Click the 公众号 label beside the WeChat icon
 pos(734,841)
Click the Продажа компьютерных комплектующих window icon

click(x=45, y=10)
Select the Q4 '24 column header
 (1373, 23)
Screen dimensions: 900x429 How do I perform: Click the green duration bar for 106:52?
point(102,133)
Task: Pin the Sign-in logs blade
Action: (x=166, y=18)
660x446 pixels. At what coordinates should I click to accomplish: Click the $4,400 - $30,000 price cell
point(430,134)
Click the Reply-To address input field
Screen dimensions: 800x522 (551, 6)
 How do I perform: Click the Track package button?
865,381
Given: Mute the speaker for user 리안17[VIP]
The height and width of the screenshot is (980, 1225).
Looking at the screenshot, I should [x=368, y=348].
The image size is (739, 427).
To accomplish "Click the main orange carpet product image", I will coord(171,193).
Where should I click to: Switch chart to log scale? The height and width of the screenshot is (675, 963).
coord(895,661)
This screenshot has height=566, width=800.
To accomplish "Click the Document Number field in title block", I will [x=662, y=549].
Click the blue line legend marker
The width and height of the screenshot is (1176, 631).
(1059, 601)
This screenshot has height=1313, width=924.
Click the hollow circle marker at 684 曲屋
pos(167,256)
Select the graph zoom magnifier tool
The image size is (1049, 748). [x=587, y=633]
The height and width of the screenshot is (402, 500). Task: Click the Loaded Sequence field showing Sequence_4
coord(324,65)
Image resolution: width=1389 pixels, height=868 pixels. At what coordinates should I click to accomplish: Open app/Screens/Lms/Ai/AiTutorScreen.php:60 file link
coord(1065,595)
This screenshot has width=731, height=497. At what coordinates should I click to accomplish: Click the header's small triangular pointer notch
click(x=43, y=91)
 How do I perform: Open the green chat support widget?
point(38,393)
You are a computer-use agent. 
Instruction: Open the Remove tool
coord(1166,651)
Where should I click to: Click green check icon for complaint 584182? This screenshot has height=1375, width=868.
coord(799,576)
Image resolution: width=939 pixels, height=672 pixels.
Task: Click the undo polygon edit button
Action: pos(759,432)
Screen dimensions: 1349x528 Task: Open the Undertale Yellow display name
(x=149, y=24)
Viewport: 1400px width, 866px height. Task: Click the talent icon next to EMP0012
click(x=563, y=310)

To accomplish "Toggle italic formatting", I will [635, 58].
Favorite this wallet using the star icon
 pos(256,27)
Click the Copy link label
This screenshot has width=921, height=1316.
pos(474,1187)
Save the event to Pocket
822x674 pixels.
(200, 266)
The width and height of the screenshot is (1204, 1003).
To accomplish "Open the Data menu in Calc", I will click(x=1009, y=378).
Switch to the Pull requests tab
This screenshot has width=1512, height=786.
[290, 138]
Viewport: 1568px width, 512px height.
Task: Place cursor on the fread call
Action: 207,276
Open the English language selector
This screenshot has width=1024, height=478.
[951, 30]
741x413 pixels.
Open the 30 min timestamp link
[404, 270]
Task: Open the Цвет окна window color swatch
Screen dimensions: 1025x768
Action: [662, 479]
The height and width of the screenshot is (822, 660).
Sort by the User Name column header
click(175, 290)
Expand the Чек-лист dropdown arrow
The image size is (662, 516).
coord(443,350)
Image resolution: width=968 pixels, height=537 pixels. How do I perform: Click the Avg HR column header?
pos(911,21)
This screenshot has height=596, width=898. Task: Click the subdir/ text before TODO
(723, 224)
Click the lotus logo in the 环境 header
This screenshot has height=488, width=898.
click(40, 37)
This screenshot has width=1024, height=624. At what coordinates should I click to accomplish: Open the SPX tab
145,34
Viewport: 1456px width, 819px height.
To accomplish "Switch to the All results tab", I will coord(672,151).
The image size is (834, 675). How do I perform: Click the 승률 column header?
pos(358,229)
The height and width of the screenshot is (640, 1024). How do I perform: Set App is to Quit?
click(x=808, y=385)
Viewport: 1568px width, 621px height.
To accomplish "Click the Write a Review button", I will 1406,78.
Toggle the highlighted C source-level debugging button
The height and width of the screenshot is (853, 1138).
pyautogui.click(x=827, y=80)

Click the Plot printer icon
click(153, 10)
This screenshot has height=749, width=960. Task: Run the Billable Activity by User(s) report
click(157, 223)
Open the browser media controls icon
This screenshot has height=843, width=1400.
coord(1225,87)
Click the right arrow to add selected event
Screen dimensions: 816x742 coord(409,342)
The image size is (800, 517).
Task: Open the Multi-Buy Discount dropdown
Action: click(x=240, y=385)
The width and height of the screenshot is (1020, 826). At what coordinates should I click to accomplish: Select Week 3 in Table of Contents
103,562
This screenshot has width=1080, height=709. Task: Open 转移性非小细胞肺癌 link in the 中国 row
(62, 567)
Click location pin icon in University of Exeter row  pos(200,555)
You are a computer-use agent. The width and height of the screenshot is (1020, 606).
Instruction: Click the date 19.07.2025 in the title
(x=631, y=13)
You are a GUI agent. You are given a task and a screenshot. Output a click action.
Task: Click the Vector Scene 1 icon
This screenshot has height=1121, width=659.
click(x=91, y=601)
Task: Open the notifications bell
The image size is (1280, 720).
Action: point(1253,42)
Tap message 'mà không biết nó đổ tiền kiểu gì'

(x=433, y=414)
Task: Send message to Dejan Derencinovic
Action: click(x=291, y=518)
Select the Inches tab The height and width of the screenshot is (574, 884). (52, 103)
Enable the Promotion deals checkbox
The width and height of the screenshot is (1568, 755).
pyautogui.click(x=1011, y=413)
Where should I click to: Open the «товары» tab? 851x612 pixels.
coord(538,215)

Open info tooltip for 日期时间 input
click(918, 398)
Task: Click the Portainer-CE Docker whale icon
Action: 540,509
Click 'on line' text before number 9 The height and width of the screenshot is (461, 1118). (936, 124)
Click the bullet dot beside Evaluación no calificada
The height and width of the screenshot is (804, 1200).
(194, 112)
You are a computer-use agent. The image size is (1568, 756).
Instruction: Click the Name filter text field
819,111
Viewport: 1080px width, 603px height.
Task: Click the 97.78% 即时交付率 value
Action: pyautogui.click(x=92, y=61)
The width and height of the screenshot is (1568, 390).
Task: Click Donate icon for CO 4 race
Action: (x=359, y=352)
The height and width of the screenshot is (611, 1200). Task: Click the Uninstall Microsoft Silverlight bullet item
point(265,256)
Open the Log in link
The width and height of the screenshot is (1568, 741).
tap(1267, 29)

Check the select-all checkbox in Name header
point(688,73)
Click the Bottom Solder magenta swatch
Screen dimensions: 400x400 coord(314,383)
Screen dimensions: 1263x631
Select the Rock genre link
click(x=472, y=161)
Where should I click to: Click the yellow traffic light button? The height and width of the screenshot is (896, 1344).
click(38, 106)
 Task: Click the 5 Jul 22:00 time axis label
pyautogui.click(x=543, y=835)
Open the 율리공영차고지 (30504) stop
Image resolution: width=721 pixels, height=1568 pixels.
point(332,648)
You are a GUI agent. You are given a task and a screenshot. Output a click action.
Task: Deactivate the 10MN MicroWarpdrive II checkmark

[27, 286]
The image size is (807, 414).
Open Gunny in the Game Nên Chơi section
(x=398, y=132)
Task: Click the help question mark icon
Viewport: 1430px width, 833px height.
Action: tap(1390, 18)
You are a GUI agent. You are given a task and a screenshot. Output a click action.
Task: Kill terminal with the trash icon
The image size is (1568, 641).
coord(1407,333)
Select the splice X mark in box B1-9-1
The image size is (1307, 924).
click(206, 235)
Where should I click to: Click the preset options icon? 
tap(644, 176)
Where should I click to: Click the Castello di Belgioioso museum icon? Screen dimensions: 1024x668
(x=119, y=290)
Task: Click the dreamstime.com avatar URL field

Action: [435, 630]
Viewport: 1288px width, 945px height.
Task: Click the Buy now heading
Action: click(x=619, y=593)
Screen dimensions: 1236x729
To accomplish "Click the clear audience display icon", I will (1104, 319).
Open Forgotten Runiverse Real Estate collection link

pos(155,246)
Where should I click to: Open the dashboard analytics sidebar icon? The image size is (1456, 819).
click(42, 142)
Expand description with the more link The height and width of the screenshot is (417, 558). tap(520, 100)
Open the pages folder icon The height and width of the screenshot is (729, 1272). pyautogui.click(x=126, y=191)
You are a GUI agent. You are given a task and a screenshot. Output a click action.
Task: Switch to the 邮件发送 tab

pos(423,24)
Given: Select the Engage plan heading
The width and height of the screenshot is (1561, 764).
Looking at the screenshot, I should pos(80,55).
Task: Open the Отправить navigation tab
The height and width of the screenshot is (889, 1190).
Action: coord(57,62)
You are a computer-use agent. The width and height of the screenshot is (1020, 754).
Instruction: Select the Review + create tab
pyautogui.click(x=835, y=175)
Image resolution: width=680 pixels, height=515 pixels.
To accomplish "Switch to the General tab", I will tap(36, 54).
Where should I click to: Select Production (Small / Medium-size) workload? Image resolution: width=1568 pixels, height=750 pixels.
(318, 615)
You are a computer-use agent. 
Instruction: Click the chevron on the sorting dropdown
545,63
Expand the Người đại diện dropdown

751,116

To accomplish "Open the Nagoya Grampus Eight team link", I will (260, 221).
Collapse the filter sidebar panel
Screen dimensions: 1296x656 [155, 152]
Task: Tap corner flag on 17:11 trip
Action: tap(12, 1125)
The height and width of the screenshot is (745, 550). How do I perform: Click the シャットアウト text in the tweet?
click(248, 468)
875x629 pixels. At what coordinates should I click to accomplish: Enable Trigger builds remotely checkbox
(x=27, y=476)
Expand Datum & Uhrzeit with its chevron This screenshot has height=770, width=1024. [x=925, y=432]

■ Directions ■
Using the data above, transcribe the lines that run from the line with "Viewport: 1400px width, 866px" to the line with "Switch to the Pull requests tab", both ends kept, and output nothing else.

■ Answer space ■
Viewport: 1400px width, 866px height. Task: Click the talent icon next to EMP0012
click(x=563, y=310)

To accomplish "Toggle italic formatting", I will [635, 58].
Favorite this wallet using the star icon
 pos(256,27)
Click the Copy link label
This screenshot has width=921, height=1316.
pos(474,1187)
Save the event to Pocket
822x674 pixels.
(200, 266)
The width and height of the screenshot is (1204, 1003).
To accomplish "Open the Data menu in Calc", I will click(x=1009, y=378).
Switch to the Pull requests tab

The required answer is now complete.